## Work required
Nothing but the lines below between the line holding "ウェブアクセシビリティへの取り組み (256, 2560)" and the line holding "運用支援・サポート (49, 2486)", inclusive, should appear in the answer, each set down exactly.
———
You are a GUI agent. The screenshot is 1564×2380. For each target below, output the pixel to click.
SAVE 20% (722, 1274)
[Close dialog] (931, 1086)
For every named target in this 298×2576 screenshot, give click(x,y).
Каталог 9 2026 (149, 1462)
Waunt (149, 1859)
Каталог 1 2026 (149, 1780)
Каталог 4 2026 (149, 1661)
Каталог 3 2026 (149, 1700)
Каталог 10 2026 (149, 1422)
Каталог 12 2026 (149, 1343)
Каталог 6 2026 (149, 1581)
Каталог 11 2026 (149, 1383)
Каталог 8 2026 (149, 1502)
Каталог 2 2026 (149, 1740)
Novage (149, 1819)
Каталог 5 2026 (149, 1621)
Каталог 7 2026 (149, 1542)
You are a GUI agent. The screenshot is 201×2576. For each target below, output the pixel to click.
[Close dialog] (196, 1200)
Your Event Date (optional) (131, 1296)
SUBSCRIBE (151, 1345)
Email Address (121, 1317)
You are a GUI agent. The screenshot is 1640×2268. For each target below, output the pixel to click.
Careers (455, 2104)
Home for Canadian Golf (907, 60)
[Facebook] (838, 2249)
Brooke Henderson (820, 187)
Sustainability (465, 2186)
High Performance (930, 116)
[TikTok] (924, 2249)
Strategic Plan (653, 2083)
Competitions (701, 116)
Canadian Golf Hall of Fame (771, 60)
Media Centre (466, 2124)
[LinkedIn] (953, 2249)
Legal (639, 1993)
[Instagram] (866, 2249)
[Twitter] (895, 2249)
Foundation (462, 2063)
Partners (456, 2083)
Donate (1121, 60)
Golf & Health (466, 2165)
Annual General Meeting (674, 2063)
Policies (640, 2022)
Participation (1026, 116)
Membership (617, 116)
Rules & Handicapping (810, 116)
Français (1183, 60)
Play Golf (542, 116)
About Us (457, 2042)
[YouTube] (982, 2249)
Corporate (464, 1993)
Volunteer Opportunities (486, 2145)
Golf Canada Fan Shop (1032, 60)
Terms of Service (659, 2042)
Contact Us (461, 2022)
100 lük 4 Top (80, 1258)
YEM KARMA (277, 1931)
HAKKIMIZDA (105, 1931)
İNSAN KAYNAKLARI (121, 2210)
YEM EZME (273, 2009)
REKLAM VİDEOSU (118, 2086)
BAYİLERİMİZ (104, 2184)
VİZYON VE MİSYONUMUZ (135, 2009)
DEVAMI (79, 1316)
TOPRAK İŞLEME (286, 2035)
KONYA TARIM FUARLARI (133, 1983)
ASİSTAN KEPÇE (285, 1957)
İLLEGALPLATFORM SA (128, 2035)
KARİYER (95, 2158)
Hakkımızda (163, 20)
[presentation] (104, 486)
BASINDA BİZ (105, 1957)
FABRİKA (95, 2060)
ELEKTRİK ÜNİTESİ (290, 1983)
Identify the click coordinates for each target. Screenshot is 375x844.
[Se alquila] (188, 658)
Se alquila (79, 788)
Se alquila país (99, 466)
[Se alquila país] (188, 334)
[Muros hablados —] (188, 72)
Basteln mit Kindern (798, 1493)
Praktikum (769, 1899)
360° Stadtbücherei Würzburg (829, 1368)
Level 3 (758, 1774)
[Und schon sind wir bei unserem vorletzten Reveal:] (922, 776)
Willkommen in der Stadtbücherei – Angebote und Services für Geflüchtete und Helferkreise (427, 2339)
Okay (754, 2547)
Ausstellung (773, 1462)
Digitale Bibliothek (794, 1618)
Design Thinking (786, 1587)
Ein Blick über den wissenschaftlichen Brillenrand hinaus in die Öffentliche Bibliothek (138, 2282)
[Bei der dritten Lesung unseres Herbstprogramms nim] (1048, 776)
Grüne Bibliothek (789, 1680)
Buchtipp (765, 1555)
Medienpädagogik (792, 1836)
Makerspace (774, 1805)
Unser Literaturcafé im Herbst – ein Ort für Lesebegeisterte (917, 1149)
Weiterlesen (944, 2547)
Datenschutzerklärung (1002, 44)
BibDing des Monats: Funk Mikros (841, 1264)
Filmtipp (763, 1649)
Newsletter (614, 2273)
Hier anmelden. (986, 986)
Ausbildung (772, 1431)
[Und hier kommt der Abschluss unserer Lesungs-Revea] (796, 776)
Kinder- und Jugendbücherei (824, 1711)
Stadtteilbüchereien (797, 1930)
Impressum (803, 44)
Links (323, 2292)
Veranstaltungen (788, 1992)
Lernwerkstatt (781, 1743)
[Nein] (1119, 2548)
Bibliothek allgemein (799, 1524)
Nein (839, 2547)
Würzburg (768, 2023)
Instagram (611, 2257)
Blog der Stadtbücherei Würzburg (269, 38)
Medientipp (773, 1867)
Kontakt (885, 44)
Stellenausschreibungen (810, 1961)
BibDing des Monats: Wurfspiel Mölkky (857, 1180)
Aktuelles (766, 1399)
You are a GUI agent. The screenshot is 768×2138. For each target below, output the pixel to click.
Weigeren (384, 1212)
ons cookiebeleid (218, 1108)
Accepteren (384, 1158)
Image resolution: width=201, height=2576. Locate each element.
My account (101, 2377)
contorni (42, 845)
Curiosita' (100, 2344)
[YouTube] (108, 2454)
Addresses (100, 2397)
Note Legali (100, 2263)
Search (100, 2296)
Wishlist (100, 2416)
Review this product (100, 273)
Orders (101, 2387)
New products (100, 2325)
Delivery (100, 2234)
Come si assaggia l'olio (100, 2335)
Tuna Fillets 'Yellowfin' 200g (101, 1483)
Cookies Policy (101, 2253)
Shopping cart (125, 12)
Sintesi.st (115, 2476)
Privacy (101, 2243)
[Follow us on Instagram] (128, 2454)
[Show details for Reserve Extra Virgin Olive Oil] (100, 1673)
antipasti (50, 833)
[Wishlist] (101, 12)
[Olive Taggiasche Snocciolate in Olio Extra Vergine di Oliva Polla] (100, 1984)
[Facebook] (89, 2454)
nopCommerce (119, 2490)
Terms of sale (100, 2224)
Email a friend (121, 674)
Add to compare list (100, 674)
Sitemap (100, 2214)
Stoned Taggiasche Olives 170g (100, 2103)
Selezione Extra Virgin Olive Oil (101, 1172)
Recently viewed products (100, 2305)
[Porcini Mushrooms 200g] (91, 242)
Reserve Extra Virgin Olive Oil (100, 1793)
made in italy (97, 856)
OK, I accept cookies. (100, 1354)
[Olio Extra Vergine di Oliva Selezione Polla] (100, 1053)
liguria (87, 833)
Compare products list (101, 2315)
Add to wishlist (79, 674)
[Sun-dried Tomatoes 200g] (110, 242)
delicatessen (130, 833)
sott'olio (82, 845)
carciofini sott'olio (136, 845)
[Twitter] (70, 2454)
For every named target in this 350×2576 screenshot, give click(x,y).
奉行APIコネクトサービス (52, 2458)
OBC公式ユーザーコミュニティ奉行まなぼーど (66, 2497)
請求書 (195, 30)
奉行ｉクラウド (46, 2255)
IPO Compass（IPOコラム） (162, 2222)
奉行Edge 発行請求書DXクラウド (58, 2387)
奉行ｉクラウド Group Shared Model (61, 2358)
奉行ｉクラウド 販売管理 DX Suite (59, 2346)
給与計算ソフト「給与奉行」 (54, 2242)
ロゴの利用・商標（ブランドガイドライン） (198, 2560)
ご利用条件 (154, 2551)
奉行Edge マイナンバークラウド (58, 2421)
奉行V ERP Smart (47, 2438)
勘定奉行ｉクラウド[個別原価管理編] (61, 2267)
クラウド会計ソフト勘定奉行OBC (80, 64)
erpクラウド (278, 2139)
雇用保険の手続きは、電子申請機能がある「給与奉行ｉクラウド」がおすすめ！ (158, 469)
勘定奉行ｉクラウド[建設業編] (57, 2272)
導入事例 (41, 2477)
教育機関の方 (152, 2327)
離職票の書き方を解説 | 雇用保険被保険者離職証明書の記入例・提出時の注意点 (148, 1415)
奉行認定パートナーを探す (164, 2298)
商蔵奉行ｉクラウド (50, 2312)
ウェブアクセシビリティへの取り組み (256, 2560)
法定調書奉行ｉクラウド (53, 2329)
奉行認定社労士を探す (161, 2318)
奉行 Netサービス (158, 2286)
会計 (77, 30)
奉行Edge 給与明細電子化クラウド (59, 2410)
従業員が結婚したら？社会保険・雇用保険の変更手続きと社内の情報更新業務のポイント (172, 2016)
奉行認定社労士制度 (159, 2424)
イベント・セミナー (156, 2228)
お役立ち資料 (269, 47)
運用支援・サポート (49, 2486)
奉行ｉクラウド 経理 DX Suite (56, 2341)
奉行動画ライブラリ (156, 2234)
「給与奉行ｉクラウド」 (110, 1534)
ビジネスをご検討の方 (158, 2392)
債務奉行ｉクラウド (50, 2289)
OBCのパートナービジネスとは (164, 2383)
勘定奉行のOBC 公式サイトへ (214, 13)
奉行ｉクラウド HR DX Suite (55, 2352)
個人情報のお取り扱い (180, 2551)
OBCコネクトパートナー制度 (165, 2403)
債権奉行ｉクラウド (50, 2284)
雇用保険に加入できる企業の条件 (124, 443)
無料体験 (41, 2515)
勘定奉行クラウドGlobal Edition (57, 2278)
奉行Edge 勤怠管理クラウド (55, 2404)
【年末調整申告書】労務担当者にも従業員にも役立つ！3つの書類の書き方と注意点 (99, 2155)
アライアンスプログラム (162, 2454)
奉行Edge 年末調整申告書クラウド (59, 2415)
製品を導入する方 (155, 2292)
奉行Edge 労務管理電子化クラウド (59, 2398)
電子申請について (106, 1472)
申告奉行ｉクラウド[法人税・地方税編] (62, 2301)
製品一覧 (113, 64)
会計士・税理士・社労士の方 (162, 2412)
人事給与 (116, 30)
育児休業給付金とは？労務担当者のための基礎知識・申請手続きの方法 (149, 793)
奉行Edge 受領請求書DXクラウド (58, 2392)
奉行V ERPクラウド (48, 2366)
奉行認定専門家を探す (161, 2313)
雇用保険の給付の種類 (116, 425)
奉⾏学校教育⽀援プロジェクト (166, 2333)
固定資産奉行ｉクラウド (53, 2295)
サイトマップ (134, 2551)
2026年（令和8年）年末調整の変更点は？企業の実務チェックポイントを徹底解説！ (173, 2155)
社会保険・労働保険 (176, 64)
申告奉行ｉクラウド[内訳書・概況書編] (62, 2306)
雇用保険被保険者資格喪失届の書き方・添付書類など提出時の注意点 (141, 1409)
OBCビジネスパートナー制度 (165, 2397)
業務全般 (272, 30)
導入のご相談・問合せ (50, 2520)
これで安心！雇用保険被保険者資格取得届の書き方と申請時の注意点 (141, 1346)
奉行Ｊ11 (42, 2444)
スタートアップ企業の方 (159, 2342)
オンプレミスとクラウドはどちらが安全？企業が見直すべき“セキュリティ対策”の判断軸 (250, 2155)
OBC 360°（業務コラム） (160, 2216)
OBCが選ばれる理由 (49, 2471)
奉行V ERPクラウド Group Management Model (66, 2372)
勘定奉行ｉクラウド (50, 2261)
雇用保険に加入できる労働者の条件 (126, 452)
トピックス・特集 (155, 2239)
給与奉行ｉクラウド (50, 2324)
———
## Solved exercise
ウェブアクセシビリティへの取り組み (256, 2560)
法定調書奉行ｉクラウド (53, 2329)
奉行認定社労士を探す (161, 2318)
奉行 Netサービス (158, 2286)
会計 (77, 30)
奉行Edge 給与明細電子化クラウド (59, 2410)
従業員が結婚したら？社会保険・雇用保険の変更手続きと社内の情報更新業務のポイント (172, 2016)
奉行認定社労士制度 (159, 2424)
イベント・セミナー (156, 2228)
お役立ち資料 (269, 47)
運用支援・サポート (49, 2486)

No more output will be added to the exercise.